_Objetivo declarado A_.
Copie sem nenhuma alteração as linhas dos registros, desde a que contém "Viewport: 1080px width, 482px height." até a que contém "pos(579,404)", incluindo as duas.

_Trecho_.
Preconceito reduz lazer de mulheres e negros, diz embaixadora de Gana

Numa visita oficial a Salvador, a embaixadora de Gana, Abena Busia, 65, se espantou: no vídeo feito para divulgar a cultura e a natureza baianas, os negros só apareciam como serviçais ou no papel da própria atração turística.

“Essa cegueira racial é um fracasso em reconhecer que africanos e seus descendentes podem ser também turistas”, diz a especialista em questões étnicas e de gênero, que formou-se e viveu nos Estados Unidos durante três décadas e está em Brasília há seis meses.

São barreiras simbólicas, invisíveis, que impedem que grupos inteiros desfrutem momentos de lazer, diz a professora visitante no Programa de Estudos Africanos e Afro-americanos na Universidade Yale.

O problema é pouco visível porque, diz ela, o lazer é visto como um luxo. “Na verdade, é uma questão de saúde mental. Lazer é uma mulher trabalhadora com cinco filhos poder dizer: eu toco violão e preciso das noites de domingo para tocá-lo.”

Abena diz que as barreiras sobre as mulheres são ainda maiores que as do preconceito racial. A embaixadora, que nesta sexta-feira (31) fala no 15º Congresso Mundial de Lazer, no Sesc Pinheiros, na zona oeste de São Paulo, usa sua própria experiência como exemplo.

Há 30 anos, ainda estudante, teve medo de ir sozinha ao Lincoln Center, em Nova York. “Era um lugar muito branco e muito erudito, ainda que quem estivesse se apresentando fosse um pianista negro.”

 

Como o preconceito impede minorias de usufruírem o lazer? 

De várias formas. Alguns meses atrás, um grupo de embaixadores africanos fomos à Bahia conhecer as oportunidades do estado. Como parte do evento, houve uma apresentação oficial sobre as lindas praias e a cultura. Enquanto via o filme, me ocorreu que havia algo errado, mas não conseguia entender o que era. Então percebi que a audiência para a qual o vídeo se dirigia não incluía negros.

Os turistas que o filme mostrava eram todos brancos? 

Sim, era um lindo filme dizendo “Venha para a Bahia”, mas se dirigia só para brancos. Isso no estado com a maior parcela de descendentes de africanos do país. Negros eram apenas as mulheres em lindos vestidos, os jovens jogando capoeira, os garçons. Eles eram as pessoas que nós viemos ver. Não estavam incluídos entre os convidados a visitar a Bahia e aproveitar o estado.

Outra coisa que me intrigou é que, embora se falasse de séculos de história, não havia menção à complexidade dessa história. Quando você falha em reconhecer a complexidade histórica, fracassa também em entender que um enorme grupo de pessoas poderia vir à Bahia justamente por causa dessa história. Ainda mais notável, nosso grupo era formado justamente por embaixadores de países africanos, com rica experiência em turismo histórico e cultural, que poderia ser compartilhada.

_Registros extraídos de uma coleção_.

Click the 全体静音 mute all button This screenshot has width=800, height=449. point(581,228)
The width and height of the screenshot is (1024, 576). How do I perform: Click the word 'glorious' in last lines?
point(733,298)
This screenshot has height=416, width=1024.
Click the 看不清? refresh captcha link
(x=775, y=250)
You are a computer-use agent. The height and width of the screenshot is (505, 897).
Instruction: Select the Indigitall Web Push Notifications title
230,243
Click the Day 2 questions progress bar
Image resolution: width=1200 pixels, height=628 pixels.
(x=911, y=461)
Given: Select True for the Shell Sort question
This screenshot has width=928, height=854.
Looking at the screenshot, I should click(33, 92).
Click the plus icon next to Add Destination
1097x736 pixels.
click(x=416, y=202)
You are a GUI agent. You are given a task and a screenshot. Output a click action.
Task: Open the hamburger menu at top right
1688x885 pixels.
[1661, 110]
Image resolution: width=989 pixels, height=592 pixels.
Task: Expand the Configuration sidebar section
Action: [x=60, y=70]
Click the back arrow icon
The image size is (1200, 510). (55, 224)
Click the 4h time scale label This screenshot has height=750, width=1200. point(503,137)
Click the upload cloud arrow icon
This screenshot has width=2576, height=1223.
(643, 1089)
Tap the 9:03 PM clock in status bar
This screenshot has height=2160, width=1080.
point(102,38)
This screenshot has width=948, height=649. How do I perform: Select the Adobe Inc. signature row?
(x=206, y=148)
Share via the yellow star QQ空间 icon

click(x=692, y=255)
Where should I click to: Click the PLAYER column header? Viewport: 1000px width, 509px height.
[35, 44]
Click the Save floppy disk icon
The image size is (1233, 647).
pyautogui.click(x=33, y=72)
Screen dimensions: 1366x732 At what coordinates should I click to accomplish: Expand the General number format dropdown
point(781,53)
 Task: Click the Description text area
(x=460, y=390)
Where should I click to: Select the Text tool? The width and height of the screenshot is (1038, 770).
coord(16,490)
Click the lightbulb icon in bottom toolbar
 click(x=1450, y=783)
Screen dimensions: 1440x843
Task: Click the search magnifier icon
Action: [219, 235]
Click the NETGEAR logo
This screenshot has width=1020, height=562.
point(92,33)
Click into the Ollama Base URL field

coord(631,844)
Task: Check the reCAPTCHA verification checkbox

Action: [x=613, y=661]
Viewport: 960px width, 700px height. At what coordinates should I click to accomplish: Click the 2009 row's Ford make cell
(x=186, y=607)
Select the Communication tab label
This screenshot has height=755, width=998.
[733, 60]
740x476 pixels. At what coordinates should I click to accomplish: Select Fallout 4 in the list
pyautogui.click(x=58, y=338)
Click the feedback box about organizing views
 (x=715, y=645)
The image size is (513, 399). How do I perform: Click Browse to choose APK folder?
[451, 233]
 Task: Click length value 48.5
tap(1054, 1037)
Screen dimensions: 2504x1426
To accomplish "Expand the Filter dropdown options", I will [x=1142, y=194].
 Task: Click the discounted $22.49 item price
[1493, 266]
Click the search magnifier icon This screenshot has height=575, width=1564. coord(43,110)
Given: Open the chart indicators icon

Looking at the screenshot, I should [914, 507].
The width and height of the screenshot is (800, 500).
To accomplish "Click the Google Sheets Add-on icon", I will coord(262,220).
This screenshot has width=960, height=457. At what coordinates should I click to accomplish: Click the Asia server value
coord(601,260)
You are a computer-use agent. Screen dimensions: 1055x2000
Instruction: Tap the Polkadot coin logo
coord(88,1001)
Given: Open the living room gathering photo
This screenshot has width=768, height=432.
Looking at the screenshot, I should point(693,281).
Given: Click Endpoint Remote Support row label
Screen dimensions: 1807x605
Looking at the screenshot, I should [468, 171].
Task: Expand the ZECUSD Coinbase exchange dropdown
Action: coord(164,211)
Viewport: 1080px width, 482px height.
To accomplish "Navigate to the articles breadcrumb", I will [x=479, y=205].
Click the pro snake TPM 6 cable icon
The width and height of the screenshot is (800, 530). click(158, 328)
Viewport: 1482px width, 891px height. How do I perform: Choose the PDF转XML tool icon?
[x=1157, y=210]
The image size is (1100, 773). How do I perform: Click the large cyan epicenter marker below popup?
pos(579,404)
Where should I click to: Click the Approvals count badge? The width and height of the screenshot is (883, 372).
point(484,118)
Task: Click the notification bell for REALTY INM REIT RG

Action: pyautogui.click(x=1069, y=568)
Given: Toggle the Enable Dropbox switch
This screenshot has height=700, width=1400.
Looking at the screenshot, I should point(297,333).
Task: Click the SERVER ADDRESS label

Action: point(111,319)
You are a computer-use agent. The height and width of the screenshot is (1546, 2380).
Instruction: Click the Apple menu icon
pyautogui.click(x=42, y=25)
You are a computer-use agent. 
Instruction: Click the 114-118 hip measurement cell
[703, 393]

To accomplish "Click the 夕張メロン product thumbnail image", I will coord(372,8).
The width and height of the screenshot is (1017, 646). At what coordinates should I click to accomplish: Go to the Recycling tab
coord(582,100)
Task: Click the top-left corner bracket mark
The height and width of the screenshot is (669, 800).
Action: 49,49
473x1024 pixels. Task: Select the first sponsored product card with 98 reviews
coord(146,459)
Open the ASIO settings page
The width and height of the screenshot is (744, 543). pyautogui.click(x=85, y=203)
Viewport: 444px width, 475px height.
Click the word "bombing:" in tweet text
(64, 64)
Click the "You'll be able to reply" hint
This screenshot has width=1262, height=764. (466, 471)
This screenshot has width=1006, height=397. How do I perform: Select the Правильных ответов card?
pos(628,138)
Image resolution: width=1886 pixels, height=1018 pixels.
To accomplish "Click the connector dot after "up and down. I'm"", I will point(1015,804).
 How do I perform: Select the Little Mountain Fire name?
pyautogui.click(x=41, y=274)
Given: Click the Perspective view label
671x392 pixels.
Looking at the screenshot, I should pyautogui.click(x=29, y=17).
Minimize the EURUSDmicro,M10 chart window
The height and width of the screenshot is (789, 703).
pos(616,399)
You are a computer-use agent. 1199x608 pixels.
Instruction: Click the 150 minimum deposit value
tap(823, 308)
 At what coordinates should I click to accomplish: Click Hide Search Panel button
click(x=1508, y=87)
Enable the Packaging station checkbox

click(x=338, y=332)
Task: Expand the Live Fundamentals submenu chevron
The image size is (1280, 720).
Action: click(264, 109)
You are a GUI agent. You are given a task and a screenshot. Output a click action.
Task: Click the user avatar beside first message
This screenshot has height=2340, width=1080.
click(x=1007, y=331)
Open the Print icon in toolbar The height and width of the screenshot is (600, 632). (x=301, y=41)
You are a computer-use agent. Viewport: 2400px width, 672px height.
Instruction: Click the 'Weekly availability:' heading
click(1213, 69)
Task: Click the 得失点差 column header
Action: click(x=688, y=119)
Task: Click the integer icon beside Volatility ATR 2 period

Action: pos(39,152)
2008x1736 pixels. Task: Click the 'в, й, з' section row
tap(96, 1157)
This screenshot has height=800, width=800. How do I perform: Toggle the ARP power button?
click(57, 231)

_Objetivo declarado B_.
Traduza para o inglês esta frase do texto sobre preconceito e lazer: "O problema é pouco visível porque, diz ela, o lazer é visto como um luxo."

_Resultado do exercício A_.
Viewport: 1080px width, 482px height.
To accomplish "Navigate to the articles breadcrumb", I will [x=479, y=205].
Click the pro snake TPM 6 cable icon
The width and height of the screenshot is (800, 530). click(158, 328)
Viewport: 1482px width, 891px height. How do I perform: Choose the PDF转XML tool icon?
[x=1157, y=210]
The image size is (1100, 773). How do I perform: Click the large cyan epicenter marker below popup?
pos(579,404)

_Resultado do exercício B_.
The problem is not very visible because, she says, leisure is seen as a luxury.